Ehrenreich explores the trials, tribulations, and lack of success of a middle class white collar woman during a search for a job. To write this book, Ehrenreich went "undercover" as a middle-aged woman returning to the full-time workforce, in an attempt to experience some of the elements that face down-sized or underemployed workers today. Though this book was written in 2005/06 it still seems relevant to today's economy and workforce. If that's true, then this book paints a bleak picture of the trials and outcomes facing today's educated job-seeker. I'm not sure how universal Ehrenreich's experience is, but the book is damned depressing. Ultimately though, as reading matter, its not as engaging as "Nickeled and Dimed", Ehrenreich's exploration of woman's entry level blue collar work. I guess its hard to make time spent at a computer and in various networking and support group meetings as interesting as being abused by one's boss at Walmart. Still, the picture it paints of America's corporate job market is scary.
Excellent and tragic at the same time. Good insight and info on traps that the unemployed can fall into in the hopes of getting that white collar job.
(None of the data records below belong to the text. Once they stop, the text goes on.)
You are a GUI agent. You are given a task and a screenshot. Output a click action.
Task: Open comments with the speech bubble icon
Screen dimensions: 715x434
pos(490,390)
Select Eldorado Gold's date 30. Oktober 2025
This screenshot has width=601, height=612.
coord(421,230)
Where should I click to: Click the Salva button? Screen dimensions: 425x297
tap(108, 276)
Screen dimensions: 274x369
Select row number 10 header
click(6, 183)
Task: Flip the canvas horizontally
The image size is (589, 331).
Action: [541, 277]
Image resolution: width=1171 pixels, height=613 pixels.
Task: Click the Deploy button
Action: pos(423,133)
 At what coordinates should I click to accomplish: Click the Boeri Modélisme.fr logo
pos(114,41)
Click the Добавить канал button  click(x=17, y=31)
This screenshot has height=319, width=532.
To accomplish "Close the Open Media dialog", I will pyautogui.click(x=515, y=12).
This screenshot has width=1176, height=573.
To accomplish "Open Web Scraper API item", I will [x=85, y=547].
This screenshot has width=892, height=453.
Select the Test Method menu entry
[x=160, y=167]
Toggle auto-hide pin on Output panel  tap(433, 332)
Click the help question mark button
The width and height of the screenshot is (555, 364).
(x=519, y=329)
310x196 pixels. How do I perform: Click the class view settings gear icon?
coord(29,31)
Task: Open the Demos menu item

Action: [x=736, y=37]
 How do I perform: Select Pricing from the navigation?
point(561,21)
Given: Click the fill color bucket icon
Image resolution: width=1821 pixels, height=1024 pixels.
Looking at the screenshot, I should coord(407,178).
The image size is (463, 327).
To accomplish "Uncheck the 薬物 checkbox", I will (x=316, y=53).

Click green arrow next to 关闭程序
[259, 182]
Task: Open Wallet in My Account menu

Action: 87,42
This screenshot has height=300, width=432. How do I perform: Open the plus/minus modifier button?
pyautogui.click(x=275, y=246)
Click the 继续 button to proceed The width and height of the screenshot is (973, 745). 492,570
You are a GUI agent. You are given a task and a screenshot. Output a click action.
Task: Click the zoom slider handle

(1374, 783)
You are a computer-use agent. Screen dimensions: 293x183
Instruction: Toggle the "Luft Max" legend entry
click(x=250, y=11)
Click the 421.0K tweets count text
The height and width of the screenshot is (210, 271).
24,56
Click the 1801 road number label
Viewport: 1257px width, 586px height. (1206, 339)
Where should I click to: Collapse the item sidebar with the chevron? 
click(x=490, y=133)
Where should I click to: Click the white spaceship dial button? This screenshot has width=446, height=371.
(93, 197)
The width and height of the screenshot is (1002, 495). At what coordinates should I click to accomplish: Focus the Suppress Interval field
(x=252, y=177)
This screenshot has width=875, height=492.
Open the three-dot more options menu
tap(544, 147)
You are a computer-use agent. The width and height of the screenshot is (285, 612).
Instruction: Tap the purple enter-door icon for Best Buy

Ehrenreich writes much of this seeminly tongue-in-cheek. You can easily read between the lines. Some of this is laugh-out-loud funny, until you consider this is nonfiction! Then, it might give you shivers.
Even more important than when it was first published, this should comfort anyone who works for any company anywhere. It will also be tempting to leave copies on the desks of management.
Discouraged because you can't find a job? This book commisserates with unsuccessful job-seekers with facts, statistics and anecdotes. Barbara Ehrenreich outlines the big picture in a readable manner.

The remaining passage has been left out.